Dataset content
——
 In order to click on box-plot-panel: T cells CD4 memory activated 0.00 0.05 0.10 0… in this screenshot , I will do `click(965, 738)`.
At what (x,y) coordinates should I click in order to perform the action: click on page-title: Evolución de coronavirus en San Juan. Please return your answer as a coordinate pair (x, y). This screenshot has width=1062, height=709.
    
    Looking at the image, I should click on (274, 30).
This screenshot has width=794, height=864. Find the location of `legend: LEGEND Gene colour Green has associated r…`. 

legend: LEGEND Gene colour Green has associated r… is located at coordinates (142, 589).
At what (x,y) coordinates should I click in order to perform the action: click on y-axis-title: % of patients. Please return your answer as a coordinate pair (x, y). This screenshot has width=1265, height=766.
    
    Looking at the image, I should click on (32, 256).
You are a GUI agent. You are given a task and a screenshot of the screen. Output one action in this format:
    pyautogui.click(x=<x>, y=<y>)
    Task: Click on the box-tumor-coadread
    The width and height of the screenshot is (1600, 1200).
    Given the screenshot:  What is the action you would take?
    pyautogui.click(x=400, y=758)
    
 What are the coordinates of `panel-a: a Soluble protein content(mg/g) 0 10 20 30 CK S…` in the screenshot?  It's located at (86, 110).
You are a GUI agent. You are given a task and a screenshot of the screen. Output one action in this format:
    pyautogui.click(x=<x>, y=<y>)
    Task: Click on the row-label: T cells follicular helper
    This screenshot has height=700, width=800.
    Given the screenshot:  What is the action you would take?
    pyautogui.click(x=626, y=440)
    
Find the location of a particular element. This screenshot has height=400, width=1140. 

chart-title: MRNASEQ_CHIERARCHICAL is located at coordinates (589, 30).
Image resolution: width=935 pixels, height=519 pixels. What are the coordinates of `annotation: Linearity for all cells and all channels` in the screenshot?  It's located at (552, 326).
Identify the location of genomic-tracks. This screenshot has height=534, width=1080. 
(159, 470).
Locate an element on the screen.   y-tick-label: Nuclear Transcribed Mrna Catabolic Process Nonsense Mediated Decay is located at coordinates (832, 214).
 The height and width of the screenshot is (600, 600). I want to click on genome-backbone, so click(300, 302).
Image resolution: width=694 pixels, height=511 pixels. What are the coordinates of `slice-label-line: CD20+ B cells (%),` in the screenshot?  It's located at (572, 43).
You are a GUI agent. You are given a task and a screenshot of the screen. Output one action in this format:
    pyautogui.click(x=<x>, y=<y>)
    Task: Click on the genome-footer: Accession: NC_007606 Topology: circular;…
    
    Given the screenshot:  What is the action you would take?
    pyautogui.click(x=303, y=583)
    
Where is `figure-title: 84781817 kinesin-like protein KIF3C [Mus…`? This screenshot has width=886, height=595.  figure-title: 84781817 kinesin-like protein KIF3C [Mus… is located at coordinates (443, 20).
——
About this task
Using the data above, return each line exactly as written.

Exercise output
 In order to click on box-plot-panel: T cells CD4 memory activated 0.00 0.05 0.10 0… in this screenshot , I will do `click(965, 738)`.
At what (x,y) coordinates should I click in order to perform the action: click on page-title: Evolución de coronavirus en San Juan. Please return your answer as a coordinate pair (x, y). This screenshot has width=1062, height=709.
    
    Looking at the image, I should click on (274, 30).
This screenshot has width=794, height=864. Find the location of `legend: LEGEND Gene colour Green has associated r…`. 

legend: LEGEND Gene colour Green has associated r… is located at coordinates (142, 589).
At what (x,y) coordinates should I click in order to perform the action: click on y-axis-title: % of patients. Please return your answer as a coordinate pair (x, y). This screenshot has width=1265, height=766.
    
    Looking at the image, I should click on (32, 256).
You are a GUI agent. You are given a task and a screenshot of the screen. Output one action in this format:
    pyautogui.click(x=<x>, y=<y>)
    Task: Click on the box-tumor-coadread
    The width and height of the screenshot is (1600, 1200).
    Given the screenshot:  What is the action you would take?
    pyautogui.click(x=400, y=758)
    
 What are the coordinates of `panel-a: a Soluble protein content(mg/g) 0 10 20 30 CK S…` in the screenshot?  It's located at (86, 110).
You are a GUI agent. You are given a task and a screenshot of the screen. Output one action in this format:
    pyautogui.click(x=<x>, y=<y>)
    Task: Click on the row-label: T cells follicular helper
    This screenshot has height=700, width=800.
    Given the screenshot:  What is the action you would take?
    pyautogui.click(x=626, y=440)
    
Find the location of a particular element. This screenshot has height=400, width=1140. 

chart-title: MRNASEQ_CHIERARCHICAL is located at coordinates (589, 30).
Image resolution: width=935 pixels, height=519 pixels. What are the coordinates of `annotation: Linearity for all cells and all channels` in the screenshot?  It's located at (552, 326).
Identify the location of genomic-tracks. This screenshot has height=534, width=1080. 
(159, 470).
Locate an element on the screen.   y-tick-label: Nuclear Transcribed Mrna Catabolic Process Nonsense Mediated Decay is located at coordinates (832, 214).
 The height and width of the screenshot is (600, 600). I want to click on genome-backbone, so click(300, 302).
Image resolution: width=694 pixels, height=511 pixels. What are the coordinates of `slice-label-line: CD20+ B cells (%),` in the screenshot?  It's located at (572, 43).
You are a GUI agent. You are given a task and a screenshot of the screen. Output one action in this format:
    pyautogui.click(x=<x>, y=<y>)
    Task: Click on the genome-footer: Accession: NC_007606 Topology: circular;…
    
    Given the screenshot:  What is the action you would take?
    pyautogui.click(x=303, y=583)
    
Where is `figure-title: 84781817 kinesin-like protein KIF3C [Mus…`? This screenshot has width=886, height=595.  figure-title: 84781817 kinesin-like protein KIF3C [Mus… is located at coordinates (443, 20).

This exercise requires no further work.